▸ **WHAT TO PRODUCE**
Produce a verbatim transcription of the entries, with all pictures omitted.

▸ **Collected data entries**
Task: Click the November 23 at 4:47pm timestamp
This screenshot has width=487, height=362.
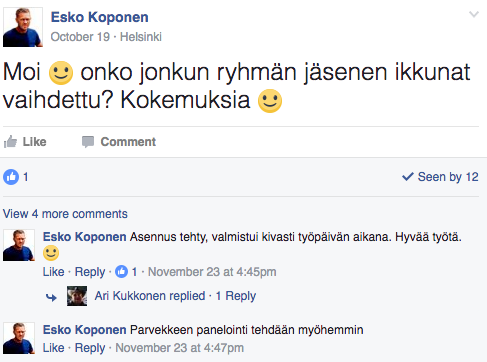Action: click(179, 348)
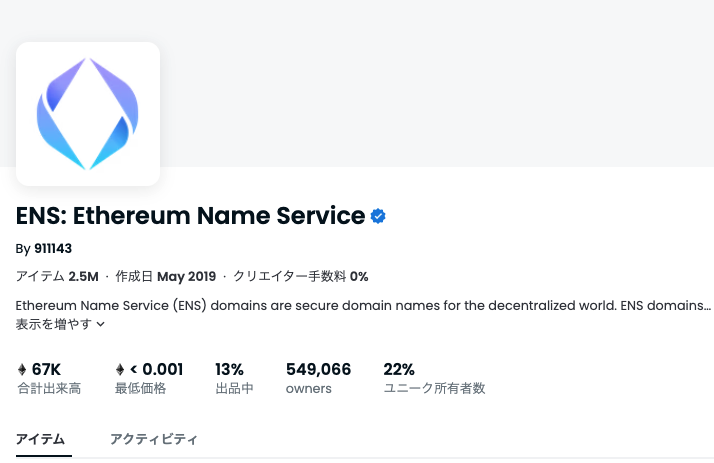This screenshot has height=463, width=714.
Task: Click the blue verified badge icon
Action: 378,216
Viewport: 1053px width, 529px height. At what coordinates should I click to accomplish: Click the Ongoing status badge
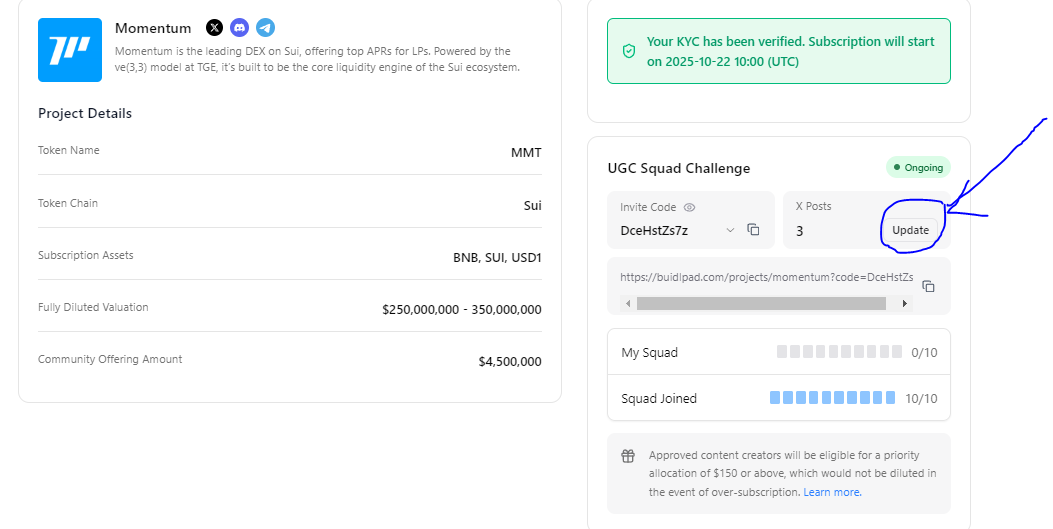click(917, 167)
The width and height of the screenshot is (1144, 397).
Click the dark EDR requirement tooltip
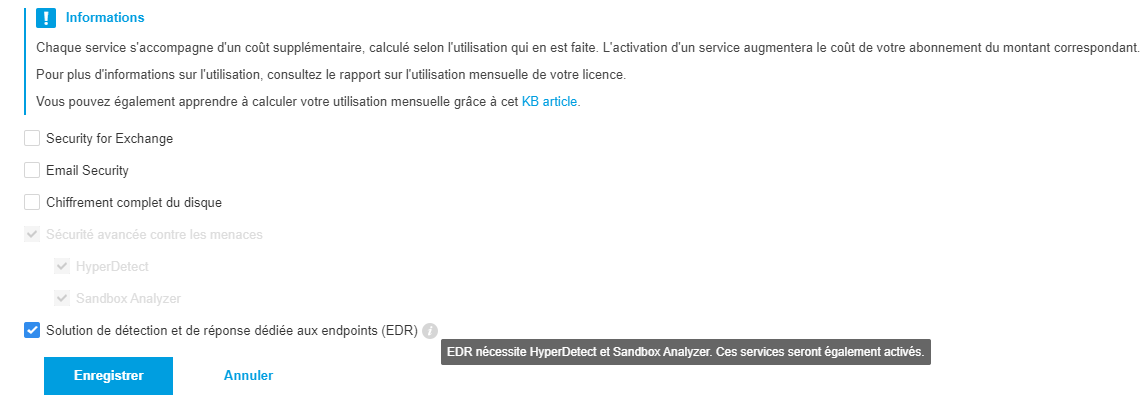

▸ **SOLUTION BELOW**
Task: Click the November 23 at 4:47pm timestamp
This screenshot has width=487, height=362.
Action: click(179, 348)
This screenshot has height=463, width=714.
Task: Click the blue verified badge icon
Action: 378,216
Viewport: 1053px width, 529px height. At what coordinates should I click to accomplish: Click the Ongoing status badge
click(917, 167)
The width and height of the screenshot is (1144, 397).
Click the dark EDR requirement tooltip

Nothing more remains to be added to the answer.